MOTHERS ON TRIAL; The Battle for Children and Custody. By Phyllis Chesler. McGraw-Hill. 651 pp. $22.95.
I MOTHERS ON TRIAL, Phyllis Chesler tackles a problem of considerable magnitude: the increasing likelihood that a fit mother will lose her child to its father in a custody fight. Whether or not one accepts Chesler's skewed sample, which erroneously suggests that the mother who wins custody is rare, the problem is real and wrenching.
Ironically, the problem stems in part, as Chesler notes, from misguided feminist efforts. Rather than expend their energies on, say, improving the record of deadbeat fathers who don't pay child support, feminists fought instead to end alimony and to bind courts to sex-blind custody determinations. The result is even shorter rations for divorced mothers and, as Chesler points out, a greater likelihood that the father who sues for custody will win, frequently to the detriment of the child.
The plight of these embattled women and children is so grim that even a dispassionate report on the situation would have been searing. Dispassion, however, is not Chesler's forte. Because the real story is lacking somewhat in drama, Chesler resorts to exaggeration and sometimes to misrpresentation, leaving her open to criticism for sloppy scholarship. Serious errors permeate her recitaion of the development of the law in this area. The best interests of the child, for example, were not, as Chesler states, "always seen as synonymous with paternal rights." To the contrary, at least until recently. Similarly, many of the reports of legal cases are incomplete or otherwise misleading; frequently Chesler merely repeats reports of cases from sources of dubious objectivity, e.g., militant feminist publications.

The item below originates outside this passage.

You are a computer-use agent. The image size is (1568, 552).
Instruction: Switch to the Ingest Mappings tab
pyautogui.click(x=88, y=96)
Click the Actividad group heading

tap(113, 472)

The undifferentiated outrage that Chesler brings to the recounting of each of her subjects' custody battles (60 mothers are included) is similarly destructive to the book's effectiveness. Too many of the women appear to even the most sympathetic reader to raise issues of fitness. Two of the many lesbian mothers Chesler includes, for example, were not merely openly gay but had together made and distributed a film about their and their children's unique arrangement titled "Sandy and Madeleine's Family." Quite possibly these women were treated unfairly in court, but one can imagine a not wholly frivolous argument being advanced by the custody-seeking fathers.
Indeed, so uniformly enflamed is Chesler's book that one begins after a time to abreact uncomfortably. Many of the women who lost custody because their ex-husbands successfully cast doubt on their mental health, for instance, do begin to sound a bit dotty. "(He) was always secretive," the author quotes one mother describing her ex-husband. "For instance, whenever he went to the dentist, he refused to let me see the inside of his mouth."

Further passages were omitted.